*** Opening of AVAILABLE DATA ***

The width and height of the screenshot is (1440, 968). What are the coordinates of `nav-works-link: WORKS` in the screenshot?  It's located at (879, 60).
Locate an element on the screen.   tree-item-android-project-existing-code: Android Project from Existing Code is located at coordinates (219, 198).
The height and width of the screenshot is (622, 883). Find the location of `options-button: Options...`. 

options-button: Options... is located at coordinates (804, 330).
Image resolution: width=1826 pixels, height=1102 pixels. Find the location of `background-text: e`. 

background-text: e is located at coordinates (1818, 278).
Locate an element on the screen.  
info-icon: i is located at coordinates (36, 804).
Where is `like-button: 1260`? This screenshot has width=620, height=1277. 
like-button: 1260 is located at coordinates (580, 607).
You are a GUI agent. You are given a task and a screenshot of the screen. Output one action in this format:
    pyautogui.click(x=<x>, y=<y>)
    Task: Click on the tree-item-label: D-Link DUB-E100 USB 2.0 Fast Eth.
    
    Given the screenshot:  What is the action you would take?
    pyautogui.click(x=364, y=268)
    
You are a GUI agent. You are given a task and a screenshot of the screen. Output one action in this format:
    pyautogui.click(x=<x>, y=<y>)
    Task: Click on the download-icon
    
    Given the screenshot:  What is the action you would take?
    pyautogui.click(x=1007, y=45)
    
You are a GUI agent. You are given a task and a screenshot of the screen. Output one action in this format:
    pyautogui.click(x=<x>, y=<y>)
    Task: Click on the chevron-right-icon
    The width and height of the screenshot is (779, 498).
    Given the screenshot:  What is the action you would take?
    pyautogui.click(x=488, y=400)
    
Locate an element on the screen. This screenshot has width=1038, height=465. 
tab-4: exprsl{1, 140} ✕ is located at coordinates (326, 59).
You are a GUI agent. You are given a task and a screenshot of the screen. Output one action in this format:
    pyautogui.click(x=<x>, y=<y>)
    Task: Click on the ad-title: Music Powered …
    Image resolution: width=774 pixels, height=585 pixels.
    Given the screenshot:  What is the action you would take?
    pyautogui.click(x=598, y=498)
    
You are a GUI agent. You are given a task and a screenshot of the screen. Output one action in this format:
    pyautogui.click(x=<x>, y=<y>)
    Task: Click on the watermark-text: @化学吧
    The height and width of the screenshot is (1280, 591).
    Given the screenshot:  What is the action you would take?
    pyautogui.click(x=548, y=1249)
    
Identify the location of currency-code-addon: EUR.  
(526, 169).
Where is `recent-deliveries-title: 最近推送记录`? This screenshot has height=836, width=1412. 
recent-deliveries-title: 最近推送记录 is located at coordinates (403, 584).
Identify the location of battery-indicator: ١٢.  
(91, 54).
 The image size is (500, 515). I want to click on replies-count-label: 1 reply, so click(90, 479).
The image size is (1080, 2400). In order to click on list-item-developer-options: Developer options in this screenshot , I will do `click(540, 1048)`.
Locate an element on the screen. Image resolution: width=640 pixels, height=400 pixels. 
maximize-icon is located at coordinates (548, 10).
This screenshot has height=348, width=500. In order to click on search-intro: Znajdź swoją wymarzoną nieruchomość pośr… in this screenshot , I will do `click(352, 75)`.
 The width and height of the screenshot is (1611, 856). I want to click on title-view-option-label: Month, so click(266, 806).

*** Close of AVAILABLE DATA ***

> **ABOUT THIS TASK**
Locate every line in the entries above that contains the string "pixels", with case counting, and copy each of those lines in full.

> **YOUR SOLUTION**
Image resolution: width=1826 pixels, height=1102 pixels. Find the location of `background-text: e`. 
    Image resolution: width=774 pixels, height=585 pixels.
Locate an element on the screen. Image resolution: width=640 pixels, height=400 pixels. 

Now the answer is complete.